文書の抜粋:
╭──

腹心の友6
1945年昭和20年・・・花が
赤毛のアンの翻訳を執筆している。
「アンは涙ながらに言った。
ああ、ダイアナ汝の若かりし頃の友を
忘れないと固く約束してくださる?
しますとも、ダイアナはすすり泣いた。
それにまたと腹心の友を持たないわ。
どんな人だってあんたを愛したように
は愛せないもの」
★花にとって腹心の友、蓮子さんとの
思い出は
楽しいものだけではなく
つらいものもあったので
ございます。
一晩安東家に泊まった蓮子は
翌朝、「おてつだいをさせてください」と
申し出るが、蓮子に手伝ってもらえるような
仕事はない。
「無理しないで」と花は重たい水汲みを
終えて帰ってきた。
しかし、どうしてもという蓮子の念願で
花と蓮子は釣りをすることになった。
釣りをしながら蓮子は言った。
「この時間が永遠に続けばいいのに・・・」
花は、どういう意味だろうと
おかしな顔をして、「何を言っているのですか。
永遠に何もつれなくてもいいの?」
と聞く。
蓮子は花とこうしていられることがうれしいという。

╰──

要件:
1. 上の抜粋について、次の問いに答えよ。
(a) 花が翻訳を執筆しているのは何という作品か。
(b) 蓮子が一晩泊まったのはどこか。
(c) 釣りをしながら蓮子は何と言ったか。
2. 上の抜粋のうち、「一晩安東家に泊まった蓮子は」で始まり「永遠に何もつれなくてもいいの?」」で終わる部分を、一字一句そのまま書き写してください。
データはこれには関係しない。

元データ:

╭──

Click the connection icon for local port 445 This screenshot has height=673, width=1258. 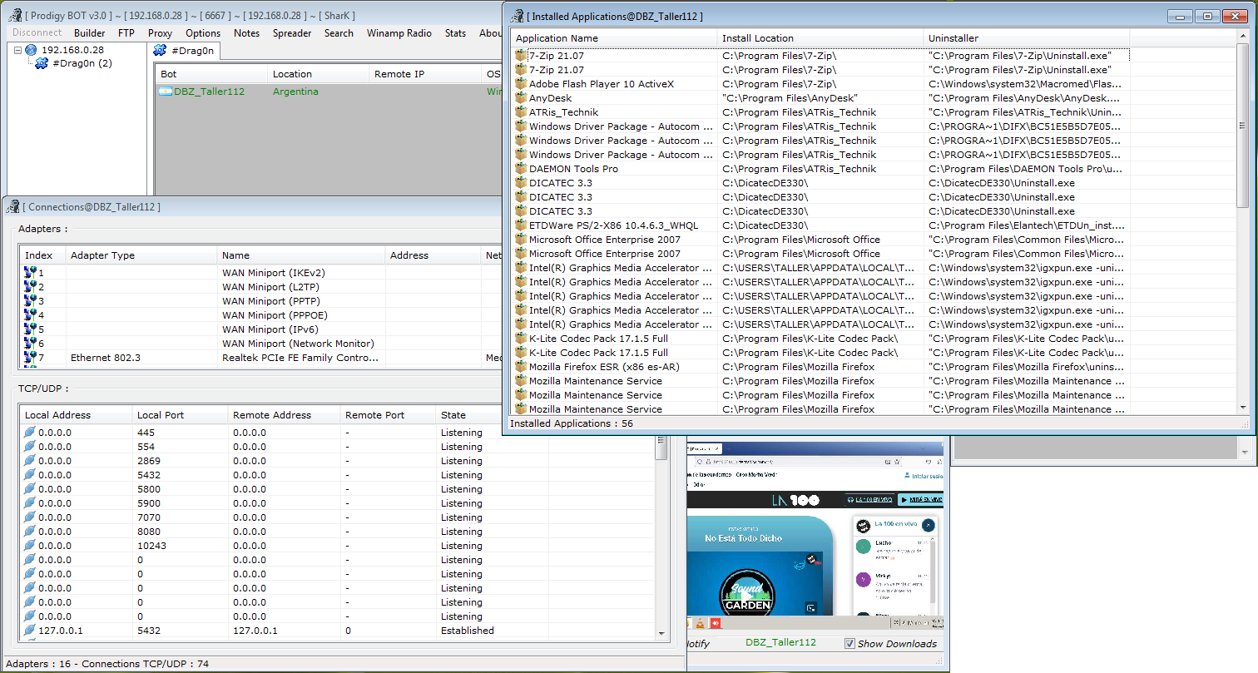(x=31, y=433)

╰──

解答:
1.
(a) 赤毛のアン
(b) 安東家
(c) 「この時間が永遠に続けばいいのに・・・」

2.
一晩安東家に泊まった蓮子は
翌朝、「おてつだいをさせてください」と
申し出るが、蓮子に手伝ってもらえるような
仕事はない。
「無理しないで」と花は重たい水汲みを
終えて帰ってきた。
しかし、どうしてもという蓮子の念願で
花と蓮子は釣りをすることになった。
釣りをしながら蓮子は言った。
「この時間が永遠に続けばいいのに・・・」
花は、どういう意味だろうと
おかしな顔をして、「何を言っているのですか。
永遠に何もつれなくてもいいの?」